= Obio =

Group of the Ikwerre ethnic nationality

Obio is one of the seven groups of the ancient Ikwerre ethnic nationality. The Community constitute part of Obio/Akpor Local Government Area and entire Port Harcourt Local Government Area both in Rivers State of Nigeria.

==Geography==
Obio is bounded in the North by Akpor Kingdom, in the West by Degema, to the East by Eleme, to the South by Okrika, bounded to the Northwest by Bori, to the South East by Ahoada and to the South West by Ikwerre Local Government Area. Principal towns and urban communities of Obio Community include-New GRA, Old GRA, Rebisi, Rumuodumaya, Rumuigbo, Rumuokwuta etc.

==Ancient history==
How and when the Obio came to live in this area is unknown. The legends and speculations are the Obio had lived by the Waja River near the Nwakpu shrine, which served as the common deity of the clan. Some elders hold that the Obio used to live where the Ahia Makara currently is. It Was alleged that Obio was a hunter who wandered in those area for hunting business.
He was married to a wife named Okutarangi and had two sons; Evo and Apara. Ancient narrative of the community holds that Evo was the first son of Obio and was a farmer while Apara, the second son was a hunter the two sons had a wife each, while Evo had three Children, Apara had just one. Being an only child, elders claim that the son of Apara quickly married three wives who had nine children for him with Ekinigbo being the first and Rebisi being the last child. The elders claim that as Evo was a tiller of ground, he remained at home while Apara moved from place to place in search of greener pastures. When their mother died, Evo being at home sent words to his brother to return home to make his contribution towards her burial. Apara did not return for his mother's burial, the whole burial activities were carried out by Evo who after decided to seize all the inheritance of the family leaving none for Apara.
Some of the inheritance that Evo seized from Apara includes a number of slaves that their father bought for Apara. The slaves later left Evo and returned to Apara. The dispute arising from the management of their father's inheritance separated both brothers and created enmity among their descendants. When both brothers were separated, Evo settled at Woji while Apara settled at the area today between Rumuola and Rumuigbo where Rumuapara today have a meeting place [Ehie Apara]. From these ancestors, their sons left to form families, extended families and compounds of Obio group. Despite their differences, they acknowledged a common ancestor.
Before the advent of British rule in the area, there were continuous rivalry between Rumuevo and Rumuapara. The presence of the number of Aros in the Area is accounted to have risen from the dispute that ensued between both brotherly communities. For instance, it accounted that for sake of curtailing the rivalry, the Nye-Nwe Eli of Woji went to Arochukwu to invite Aros to come and help him settle the dispute with Rumuapara. Rumuapara followed suit, went to Arochukwu and asked the Aros to come and help him resolve the conflict with the Rumuevo. These actions brought about many Aros that settled in the community. Prior to the British rule, the Aros played a vital role in the existence of the people of Obio by helping to settle disputes as well as acquiring important positions in the administration of both brotherly clans.

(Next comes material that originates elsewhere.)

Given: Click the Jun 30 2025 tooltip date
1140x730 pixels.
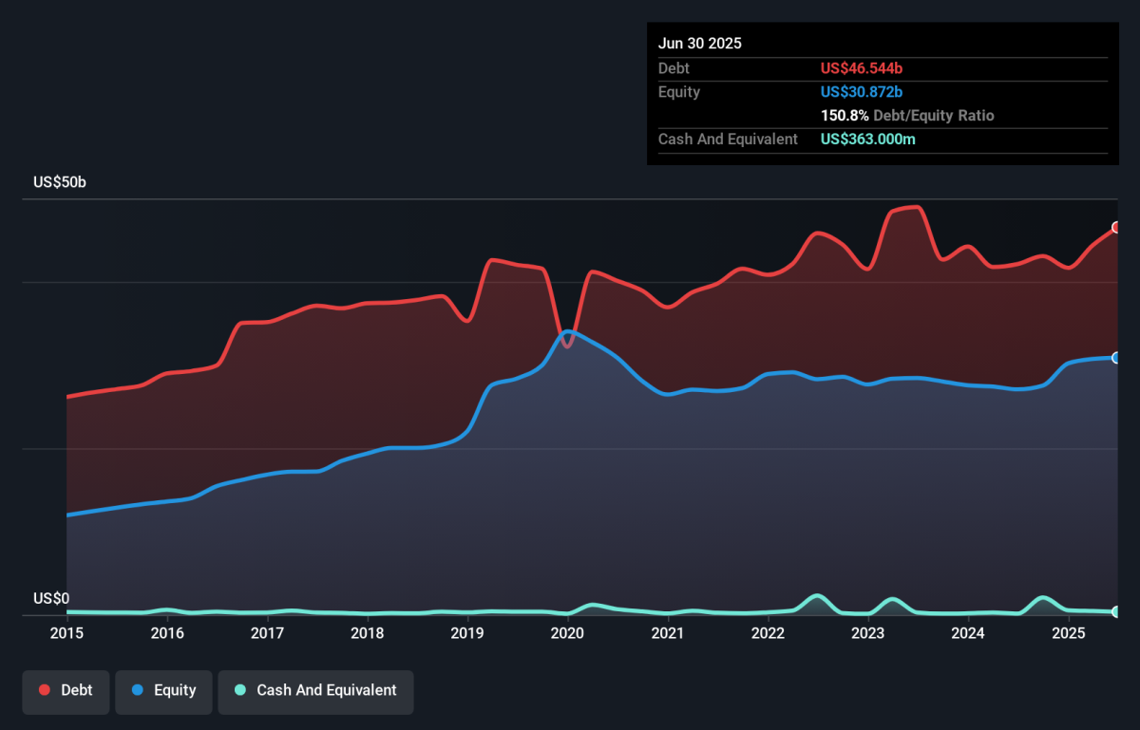Looking at the screenshot, I should point(700,44).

==British Rule in Obio Group==
Until 1929, the Obio area was under Degema Division. The first town visited by the British troops was Woji. That marked the beginning of British rule in the area. A native minor court was established at Rumuokwurusi in 1902. The bench was selected by either compounds or the District Officer. The Rumuokwurusi native court had judicial authority over all entire area identified as Obio group of Ikwerre land.
The territory is bounded on the West and North West by Native Court area, bounded on the North by Etche clan of Okonmoko area, bounded on the East by Mbolli Native Court area and on the South by Okrika Native Court area and Port Harcourt Township.
The Rumuokwurusi Court was upgraded to "C Grade" in 1923. In 1929, there was purposed for demolishing of the court. The move was frustrated by the District Officer and a band of troops.
The court was assessed as unsuccessful and been hated by the people. There were cases of corrupt practices by members as some of them were imprisoned. The court was suspended in 1930. Another grade "D" court was established at Woji of the same Obio group in 1930.
The Rumuokwurusi Native Court had a court clerk and six court messengers that were permanent staff. All the officers drew large salary for their duties. None of them was a native of the community of the Obio group.
The court clerk issued all the warrants, summonses and took down a complete record of the proceeding in English.